Most moms try to get sleep whenever and wherever they can, often in strange positions. Despite newborns and toddlers being the source of a mother’s broken sleep, there could be a few things you’re doing to wreck it for yourself. Are you guilty of one or more of these sleep sabotagers?
Indulging in a huge lunch. Eating a big enough meal can alter your brain’s ability to keep the body awake and alert. Researchers found a group of brain cells that are highly sensitive to insulin, and a big meal can provide a boost to the blood glucose level that can then lead to a lull in alertness. A heavy lunch can lead to a steep energy dip, which will jumble up your sleep hours later. Click here for some healthy, creative lunches when you're away from home.

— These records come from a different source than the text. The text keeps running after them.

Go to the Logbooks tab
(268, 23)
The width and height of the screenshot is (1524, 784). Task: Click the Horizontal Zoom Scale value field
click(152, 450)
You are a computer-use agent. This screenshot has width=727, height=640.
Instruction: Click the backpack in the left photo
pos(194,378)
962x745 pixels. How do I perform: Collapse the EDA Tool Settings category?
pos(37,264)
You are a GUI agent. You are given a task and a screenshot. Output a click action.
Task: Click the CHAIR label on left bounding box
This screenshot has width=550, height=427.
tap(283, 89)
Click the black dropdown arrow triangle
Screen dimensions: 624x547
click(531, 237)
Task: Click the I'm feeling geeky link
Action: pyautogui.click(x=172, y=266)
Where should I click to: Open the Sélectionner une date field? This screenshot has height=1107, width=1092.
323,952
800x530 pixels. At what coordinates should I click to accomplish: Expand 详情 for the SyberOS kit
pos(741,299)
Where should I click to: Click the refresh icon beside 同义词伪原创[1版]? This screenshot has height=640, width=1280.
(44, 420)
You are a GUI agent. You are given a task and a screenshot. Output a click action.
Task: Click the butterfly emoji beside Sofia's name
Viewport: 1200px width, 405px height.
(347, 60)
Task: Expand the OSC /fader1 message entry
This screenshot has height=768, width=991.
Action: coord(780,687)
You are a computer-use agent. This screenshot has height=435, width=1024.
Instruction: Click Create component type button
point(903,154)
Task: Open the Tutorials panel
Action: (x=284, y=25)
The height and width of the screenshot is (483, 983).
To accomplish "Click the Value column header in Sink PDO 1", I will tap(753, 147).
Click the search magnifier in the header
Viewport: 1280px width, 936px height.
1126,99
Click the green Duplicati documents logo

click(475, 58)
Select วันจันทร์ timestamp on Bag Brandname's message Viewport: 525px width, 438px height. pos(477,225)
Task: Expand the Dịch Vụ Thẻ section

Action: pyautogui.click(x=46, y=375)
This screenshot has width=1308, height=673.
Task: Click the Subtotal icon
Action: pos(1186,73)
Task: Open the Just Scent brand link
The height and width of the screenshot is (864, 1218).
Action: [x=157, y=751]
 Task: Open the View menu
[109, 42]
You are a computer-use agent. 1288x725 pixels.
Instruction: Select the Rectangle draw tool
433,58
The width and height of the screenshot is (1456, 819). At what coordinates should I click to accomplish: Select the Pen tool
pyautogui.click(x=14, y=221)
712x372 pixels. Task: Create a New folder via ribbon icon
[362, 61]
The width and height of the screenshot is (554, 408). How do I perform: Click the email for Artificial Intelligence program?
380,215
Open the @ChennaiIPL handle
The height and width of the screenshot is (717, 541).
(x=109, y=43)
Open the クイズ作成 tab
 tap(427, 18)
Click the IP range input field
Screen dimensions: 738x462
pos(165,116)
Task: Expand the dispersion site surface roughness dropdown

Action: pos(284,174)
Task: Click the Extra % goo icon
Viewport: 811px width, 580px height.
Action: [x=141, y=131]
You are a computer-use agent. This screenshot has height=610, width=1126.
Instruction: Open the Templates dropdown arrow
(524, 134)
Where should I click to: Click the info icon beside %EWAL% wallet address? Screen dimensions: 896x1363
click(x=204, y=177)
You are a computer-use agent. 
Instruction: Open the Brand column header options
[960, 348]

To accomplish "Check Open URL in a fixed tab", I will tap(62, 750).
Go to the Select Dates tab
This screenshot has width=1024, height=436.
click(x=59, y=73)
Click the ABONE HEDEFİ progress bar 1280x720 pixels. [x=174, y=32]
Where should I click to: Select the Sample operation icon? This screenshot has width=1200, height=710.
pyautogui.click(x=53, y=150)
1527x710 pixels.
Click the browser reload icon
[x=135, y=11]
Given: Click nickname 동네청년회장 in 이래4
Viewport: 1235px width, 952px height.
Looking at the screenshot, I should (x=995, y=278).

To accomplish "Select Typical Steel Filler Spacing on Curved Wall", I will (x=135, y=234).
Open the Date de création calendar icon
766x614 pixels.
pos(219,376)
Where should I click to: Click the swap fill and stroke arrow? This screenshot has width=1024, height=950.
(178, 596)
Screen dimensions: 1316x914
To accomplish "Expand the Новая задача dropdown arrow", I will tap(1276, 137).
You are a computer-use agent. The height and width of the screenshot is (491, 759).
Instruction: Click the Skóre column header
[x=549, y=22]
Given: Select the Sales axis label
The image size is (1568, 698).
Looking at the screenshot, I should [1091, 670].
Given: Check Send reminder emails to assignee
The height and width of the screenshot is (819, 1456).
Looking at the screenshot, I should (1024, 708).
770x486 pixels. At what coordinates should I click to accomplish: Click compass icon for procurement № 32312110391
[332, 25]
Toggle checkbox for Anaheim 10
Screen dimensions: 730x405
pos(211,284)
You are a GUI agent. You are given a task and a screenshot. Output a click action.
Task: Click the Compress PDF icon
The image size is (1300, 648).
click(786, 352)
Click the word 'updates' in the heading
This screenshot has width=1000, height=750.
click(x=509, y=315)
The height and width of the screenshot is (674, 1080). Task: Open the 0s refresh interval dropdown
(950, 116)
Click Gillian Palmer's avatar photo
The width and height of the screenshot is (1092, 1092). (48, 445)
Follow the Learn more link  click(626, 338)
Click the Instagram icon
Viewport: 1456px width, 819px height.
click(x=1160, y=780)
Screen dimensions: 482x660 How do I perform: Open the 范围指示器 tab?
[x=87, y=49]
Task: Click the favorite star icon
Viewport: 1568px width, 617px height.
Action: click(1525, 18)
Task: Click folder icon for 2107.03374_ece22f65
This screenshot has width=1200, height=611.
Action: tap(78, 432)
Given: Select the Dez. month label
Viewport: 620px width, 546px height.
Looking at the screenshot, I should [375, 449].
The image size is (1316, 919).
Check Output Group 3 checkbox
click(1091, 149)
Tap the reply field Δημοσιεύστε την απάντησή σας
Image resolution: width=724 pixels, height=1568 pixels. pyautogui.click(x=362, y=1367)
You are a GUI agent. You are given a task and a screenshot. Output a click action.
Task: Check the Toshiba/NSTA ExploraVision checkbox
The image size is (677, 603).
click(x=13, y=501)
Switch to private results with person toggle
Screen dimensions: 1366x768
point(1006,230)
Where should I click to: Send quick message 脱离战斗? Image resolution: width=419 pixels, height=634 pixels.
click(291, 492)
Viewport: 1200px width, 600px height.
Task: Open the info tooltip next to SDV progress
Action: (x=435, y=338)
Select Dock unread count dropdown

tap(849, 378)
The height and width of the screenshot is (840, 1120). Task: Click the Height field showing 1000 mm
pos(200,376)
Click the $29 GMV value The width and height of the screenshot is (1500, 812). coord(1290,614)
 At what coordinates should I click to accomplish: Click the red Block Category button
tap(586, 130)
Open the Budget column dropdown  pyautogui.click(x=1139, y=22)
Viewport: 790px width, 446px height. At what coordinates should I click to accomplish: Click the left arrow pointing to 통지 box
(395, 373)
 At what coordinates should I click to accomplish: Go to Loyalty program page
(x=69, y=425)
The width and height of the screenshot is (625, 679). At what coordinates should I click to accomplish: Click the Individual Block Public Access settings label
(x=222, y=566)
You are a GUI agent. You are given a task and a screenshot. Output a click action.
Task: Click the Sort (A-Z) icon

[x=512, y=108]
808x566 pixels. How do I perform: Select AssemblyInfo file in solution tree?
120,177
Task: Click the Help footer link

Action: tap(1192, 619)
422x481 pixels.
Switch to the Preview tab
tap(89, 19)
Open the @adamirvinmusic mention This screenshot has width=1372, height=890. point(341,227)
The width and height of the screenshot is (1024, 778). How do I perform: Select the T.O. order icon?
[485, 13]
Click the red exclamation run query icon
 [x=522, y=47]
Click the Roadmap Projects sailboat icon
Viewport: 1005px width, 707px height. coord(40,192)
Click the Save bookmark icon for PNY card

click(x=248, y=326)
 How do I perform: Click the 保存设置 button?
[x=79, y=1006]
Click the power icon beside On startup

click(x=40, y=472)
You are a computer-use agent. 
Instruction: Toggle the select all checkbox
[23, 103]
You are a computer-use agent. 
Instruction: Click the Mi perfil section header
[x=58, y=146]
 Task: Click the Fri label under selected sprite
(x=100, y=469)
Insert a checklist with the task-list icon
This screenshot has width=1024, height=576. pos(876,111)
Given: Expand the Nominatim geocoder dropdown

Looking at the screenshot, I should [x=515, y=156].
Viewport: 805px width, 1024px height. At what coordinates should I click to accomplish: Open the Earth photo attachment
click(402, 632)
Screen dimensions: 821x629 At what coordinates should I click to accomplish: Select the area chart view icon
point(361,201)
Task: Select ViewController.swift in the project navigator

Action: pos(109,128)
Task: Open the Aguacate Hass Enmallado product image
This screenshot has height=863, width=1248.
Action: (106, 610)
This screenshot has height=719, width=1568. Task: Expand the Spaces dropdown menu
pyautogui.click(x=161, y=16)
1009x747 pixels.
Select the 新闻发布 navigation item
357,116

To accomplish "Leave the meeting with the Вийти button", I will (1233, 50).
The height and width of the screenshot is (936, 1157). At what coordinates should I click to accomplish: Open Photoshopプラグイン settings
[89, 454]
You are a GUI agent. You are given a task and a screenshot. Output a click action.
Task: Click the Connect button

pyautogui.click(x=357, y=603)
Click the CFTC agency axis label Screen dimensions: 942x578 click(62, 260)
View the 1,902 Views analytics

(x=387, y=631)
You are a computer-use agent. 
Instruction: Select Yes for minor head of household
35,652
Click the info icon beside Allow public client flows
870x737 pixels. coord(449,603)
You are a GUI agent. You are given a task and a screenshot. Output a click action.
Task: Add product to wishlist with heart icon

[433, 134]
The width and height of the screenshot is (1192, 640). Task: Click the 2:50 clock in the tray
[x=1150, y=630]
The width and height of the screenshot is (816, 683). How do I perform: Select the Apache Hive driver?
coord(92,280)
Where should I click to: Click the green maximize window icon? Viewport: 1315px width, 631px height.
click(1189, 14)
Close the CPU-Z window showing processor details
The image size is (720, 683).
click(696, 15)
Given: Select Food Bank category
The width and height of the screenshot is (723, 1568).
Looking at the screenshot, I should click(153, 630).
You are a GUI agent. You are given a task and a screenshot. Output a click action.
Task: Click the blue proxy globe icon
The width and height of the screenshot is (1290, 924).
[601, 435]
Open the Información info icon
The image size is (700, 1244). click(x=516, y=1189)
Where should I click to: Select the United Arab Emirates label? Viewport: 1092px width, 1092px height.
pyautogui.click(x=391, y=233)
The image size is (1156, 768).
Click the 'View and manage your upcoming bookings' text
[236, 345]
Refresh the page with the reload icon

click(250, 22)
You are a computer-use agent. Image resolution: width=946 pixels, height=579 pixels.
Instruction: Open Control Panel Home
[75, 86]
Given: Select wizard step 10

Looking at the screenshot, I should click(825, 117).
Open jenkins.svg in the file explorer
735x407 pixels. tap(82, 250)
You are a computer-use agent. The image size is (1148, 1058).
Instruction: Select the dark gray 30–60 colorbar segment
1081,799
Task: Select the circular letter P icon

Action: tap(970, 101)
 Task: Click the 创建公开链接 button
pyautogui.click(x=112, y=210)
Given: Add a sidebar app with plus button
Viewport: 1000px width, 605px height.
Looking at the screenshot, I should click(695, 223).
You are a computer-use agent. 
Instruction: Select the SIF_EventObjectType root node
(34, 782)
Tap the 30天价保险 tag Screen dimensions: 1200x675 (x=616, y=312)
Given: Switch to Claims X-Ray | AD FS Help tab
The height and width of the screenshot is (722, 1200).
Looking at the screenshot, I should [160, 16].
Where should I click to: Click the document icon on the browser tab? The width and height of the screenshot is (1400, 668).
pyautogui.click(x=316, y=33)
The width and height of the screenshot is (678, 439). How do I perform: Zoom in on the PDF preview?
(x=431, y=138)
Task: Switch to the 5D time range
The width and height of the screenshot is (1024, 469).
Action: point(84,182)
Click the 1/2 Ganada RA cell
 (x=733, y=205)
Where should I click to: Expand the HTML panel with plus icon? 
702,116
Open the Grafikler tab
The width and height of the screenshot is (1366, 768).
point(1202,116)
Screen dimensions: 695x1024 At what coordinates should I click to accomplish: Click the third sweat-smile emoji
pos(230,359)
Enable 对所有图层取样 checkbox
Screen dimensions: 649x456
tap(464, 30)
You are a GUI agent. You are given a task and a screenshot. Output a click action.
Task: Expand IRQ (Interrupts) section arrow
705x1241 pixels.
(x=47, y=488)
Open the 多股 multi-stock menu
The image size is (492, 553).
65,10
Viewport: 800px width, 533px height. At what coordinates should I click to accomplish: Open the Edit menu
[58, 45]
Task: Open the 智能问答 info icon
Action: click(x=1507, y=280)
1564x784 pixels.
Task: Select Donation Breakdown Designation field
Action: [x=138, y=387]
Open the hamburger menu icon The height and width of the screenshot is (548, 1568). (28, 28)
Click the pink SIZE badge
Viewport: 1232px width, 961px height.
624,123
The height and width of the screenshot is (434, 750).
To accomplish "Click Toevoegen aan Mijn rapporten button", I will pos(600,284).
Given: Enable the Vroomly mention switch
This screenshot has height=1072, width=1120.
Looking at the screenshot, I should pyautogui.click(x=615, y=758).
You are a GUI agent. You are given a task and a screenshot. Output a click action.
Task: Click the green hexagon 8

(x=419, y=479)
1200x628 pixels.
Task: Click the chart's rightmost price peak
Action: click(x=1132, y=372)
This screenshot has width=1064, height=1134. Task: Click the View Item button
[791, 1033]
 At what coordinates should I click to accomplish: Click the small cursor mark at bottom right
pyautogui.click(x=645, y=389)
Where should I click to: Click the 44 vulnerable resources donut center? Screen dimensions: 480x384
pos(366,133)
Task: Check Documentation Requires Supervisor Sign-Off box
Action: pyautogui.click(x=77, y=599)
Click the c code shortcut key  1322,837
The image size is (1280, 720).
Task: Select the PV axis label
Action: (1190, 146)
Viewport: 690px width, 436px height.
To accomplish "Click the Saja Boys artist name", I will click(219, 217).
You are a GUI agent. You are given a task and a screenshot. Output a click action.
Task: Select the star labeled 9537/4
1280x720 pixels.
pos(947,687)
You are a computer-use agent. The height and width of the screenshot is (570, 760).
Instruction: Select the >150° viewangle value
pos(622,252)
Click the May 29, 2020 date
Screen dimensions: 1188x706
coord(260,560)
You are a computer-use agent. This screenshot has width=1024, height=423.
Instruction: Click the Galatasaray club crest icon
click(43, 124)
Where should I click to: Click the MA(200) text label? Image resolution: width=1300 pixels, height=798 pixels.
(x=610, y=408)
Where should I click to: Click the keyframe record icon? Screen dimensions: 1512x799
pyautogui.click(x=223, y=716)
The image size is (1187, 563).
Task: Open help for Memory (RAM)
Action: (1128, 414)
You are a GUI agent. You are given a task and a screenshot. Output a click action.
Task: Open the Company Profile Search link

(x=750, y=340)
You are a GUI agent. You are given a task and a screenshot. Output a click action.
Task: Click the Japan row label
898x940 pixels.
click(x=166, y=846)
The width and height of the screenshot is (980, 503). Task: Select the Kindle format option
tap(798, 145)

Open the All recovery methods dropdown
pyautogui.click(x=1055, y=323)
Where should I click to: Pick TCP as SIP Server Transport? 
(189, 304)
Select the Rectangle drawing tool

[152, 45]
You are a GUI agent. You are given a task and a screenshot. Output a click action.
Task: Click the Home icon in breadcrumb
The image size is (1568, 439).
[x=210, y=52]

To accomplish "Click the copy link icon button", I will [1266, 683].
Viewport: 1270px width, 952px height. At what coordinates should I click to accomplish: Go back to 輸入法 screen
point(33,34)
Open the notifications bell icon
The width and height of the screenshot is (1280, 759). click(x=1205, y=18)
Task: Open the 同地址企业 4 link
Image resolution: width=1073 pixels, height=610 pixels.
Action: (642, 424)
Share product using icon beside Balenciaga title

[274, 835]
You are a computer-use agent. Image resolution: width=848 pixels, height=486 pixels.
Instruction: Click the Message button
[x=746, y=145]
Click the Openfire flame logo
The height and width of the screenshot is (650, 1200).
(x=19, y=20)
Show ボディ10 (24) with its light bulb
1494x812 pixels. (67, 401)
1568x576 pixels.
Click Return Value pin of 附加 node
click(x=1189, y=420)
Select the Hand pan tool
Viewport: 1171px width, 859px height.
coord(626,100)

“I’ll just lie down for 10 minutes.” Most people nap during the warmest part of the day, which usually follows a meal. If you’re not French, you need to find a way around that post-lunch nap. Harvard sleep experts say 30 to 60 minutes of an afternoon nap is legitimate for those trying to catch up on sleep. Any longer than that, you’re begging for night-time restlessness. Trying to catch up on your Zzz’s? It could take days, even weeks to properly reacclimate a sleeping pattern, little nap by little nap. (via Healthy Sleep)
Show me a bedtime story. Since when did the TV become a lullaby? Two Pennsylvania researchers found that watching TV within two hours of committing to sleep disrupts the entire resting process. What’s more, TV is the main culprit for the intense urge to hit the snooze button. Falling asleep with the TV still on creates a poor environment for complete rest. The light from the screen inhibits the natural production of sleepy-time chemicals like melatonin. You might be sleeping, but you might not be hitting your valuable REM (rapid eye movement) period, which is the time for restoration. Try other winding down practices like stretching or journaling.
Bedtimes are for grown-ups, too. Humans are routine creatures, genetically programmed to cycle through every 24-hour period with peaks of wakefulness and dips into slumber. The internal body clock is run by “clock genes.” A study on mice showed the longer they stayed awake, the more intense the clock gene became. Like your mother’s voice in your head with every passing year. (via Scientific American)
Swing shift. Monday night you hit the hay at 9 p.m., Tuesday, it’s midnight, and by Wednesday you’re barely keeping your lids propped by 7 p.m. Your body needs seven to nine hours of uninterrupted sleep each night. That’s hilarious, right? If straight sleep isn’t possible these days, at least commit to the same time window, straying no more than 90 minutes. Bump up your sleep on the priority list. Respect the clock and your routine.